» Short task: Pull out every line in the entries below that contains the string "agent", matching case exactly.

» Available records:
--------------------------------
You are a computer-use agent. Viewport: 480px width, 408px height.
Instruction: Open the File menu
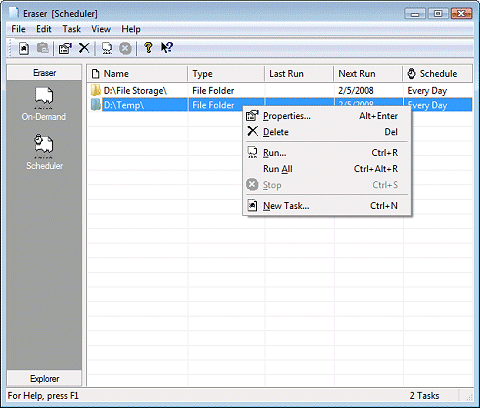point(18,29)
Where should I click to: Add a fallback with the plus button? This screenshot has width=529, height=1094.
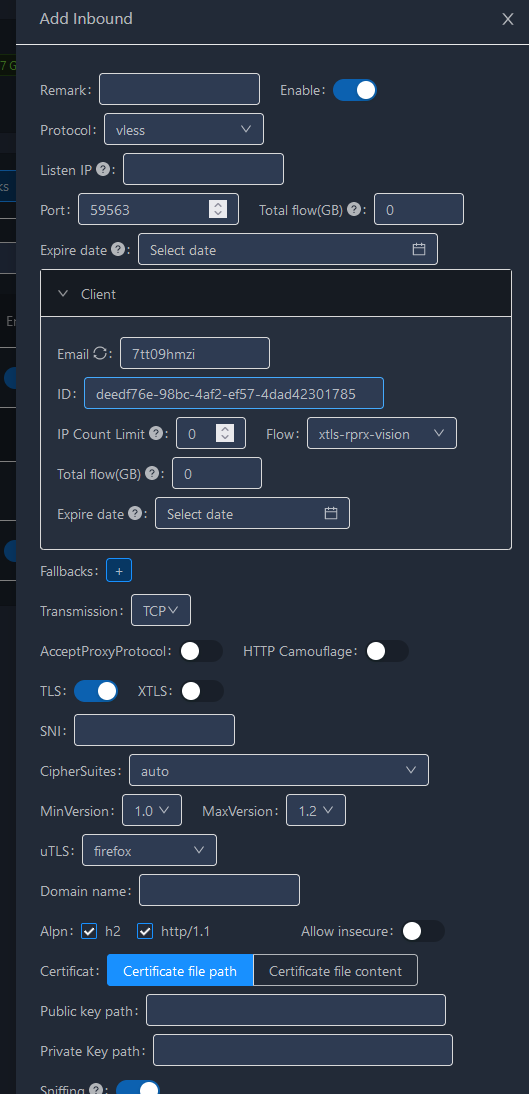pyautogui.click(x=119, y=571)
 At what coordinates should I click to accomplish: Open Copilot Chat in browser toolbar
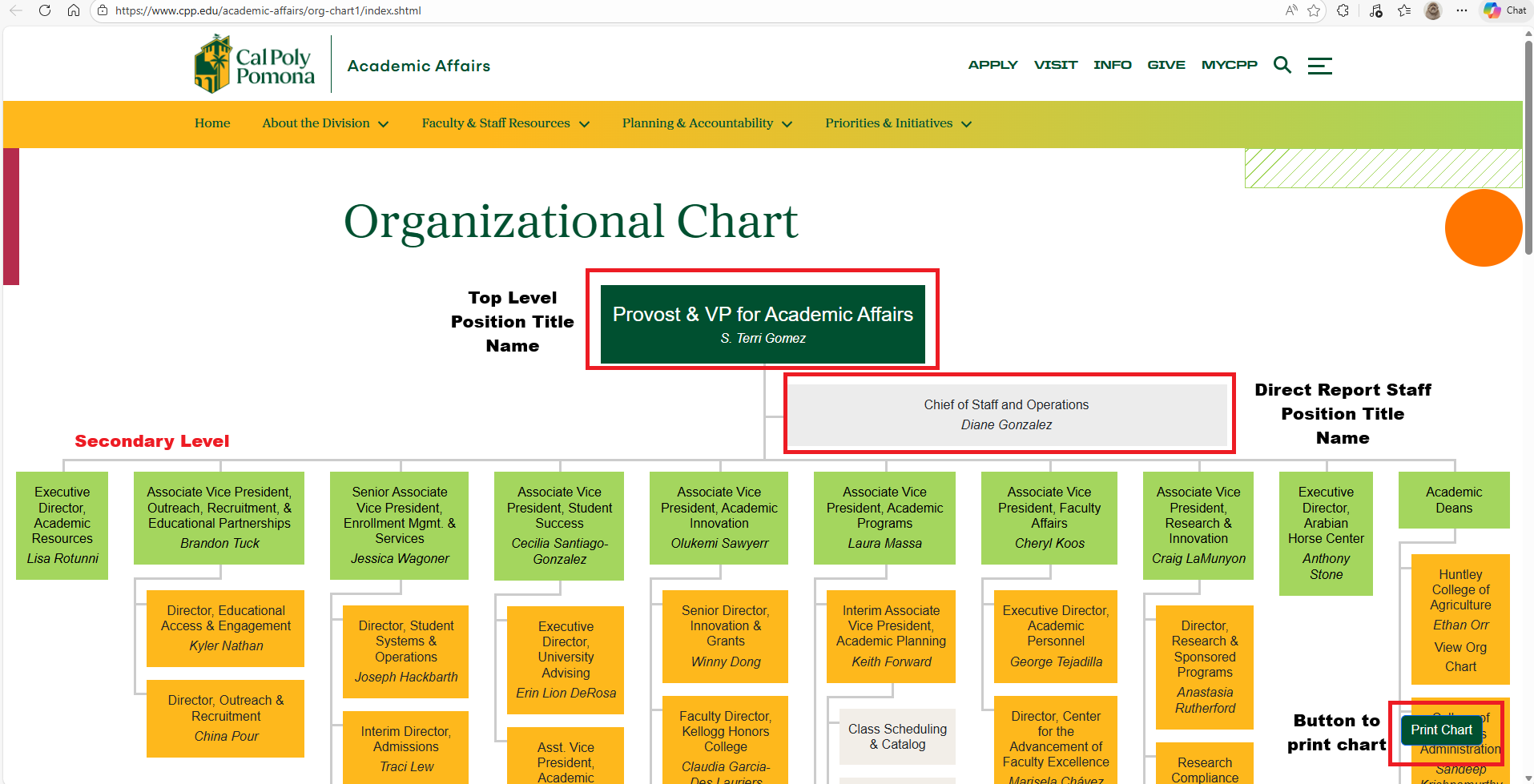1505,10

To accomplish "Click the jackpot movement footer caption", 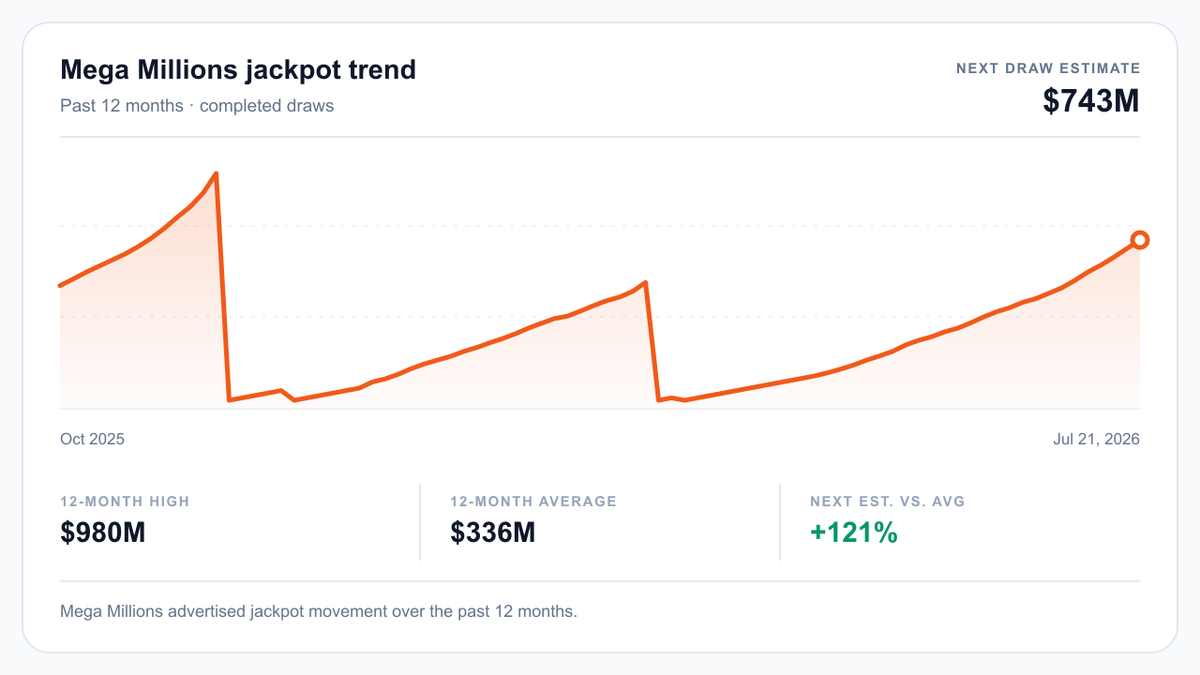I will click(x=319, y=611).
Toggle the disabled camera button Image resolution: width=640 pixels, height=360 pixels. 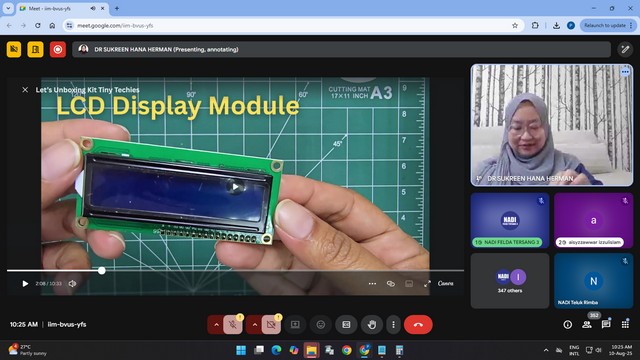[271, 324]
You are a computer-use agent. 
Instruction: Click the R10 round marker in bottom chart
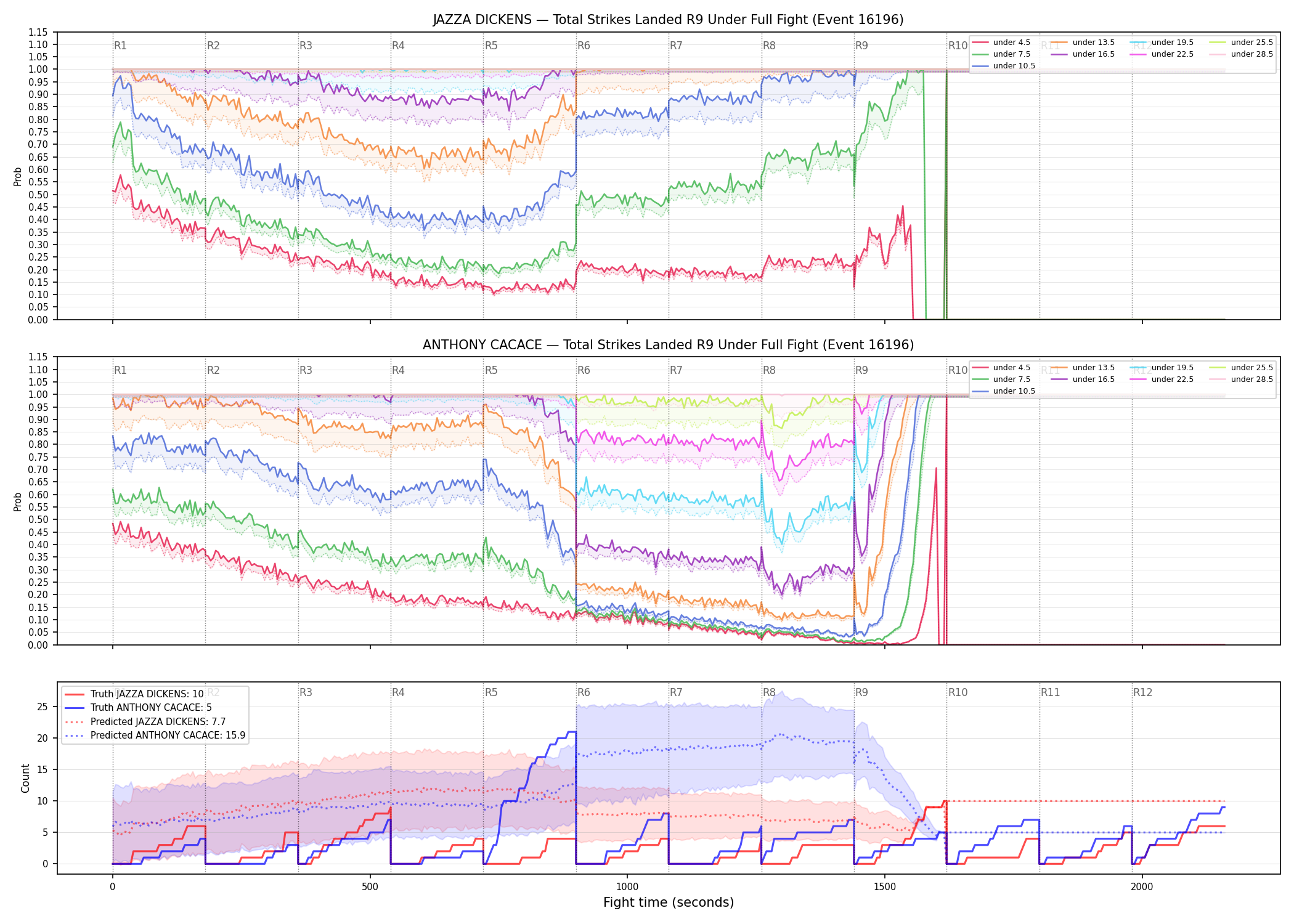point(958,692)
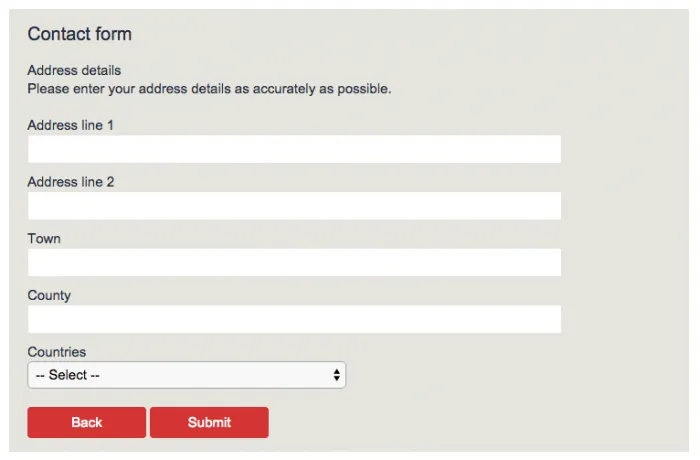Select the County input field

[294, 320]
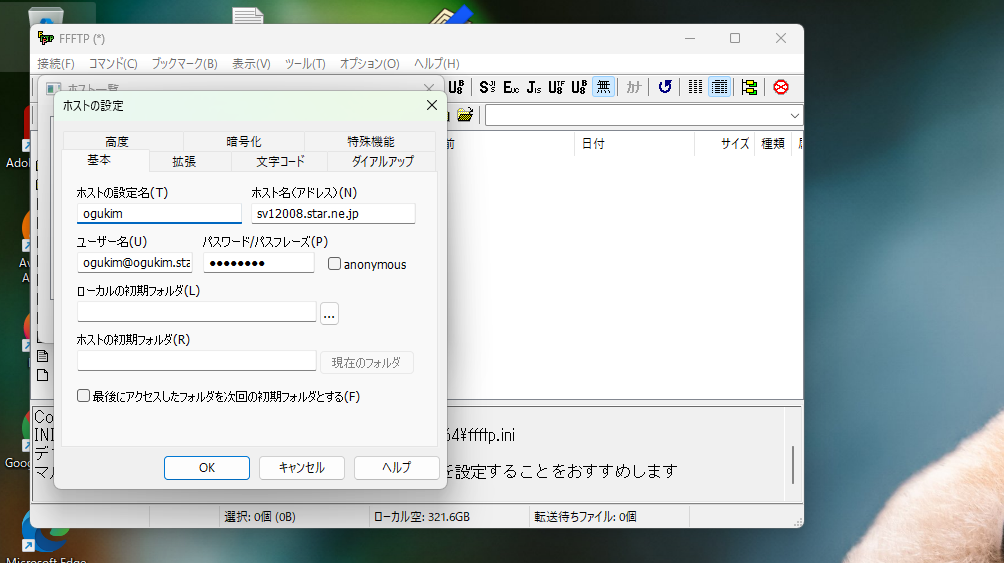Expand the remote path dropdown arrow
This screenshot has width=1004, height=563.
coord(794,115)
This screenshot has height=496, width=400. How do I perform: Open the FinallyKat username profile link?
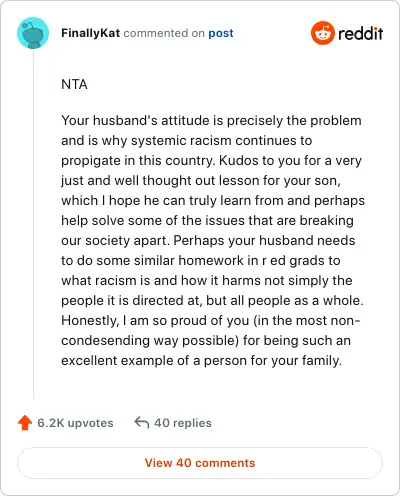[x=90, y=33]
--------------------------------
» The output:
You are a computer-use agent. Viewport: 480px width, 408px height.
You are a computer-use agent. 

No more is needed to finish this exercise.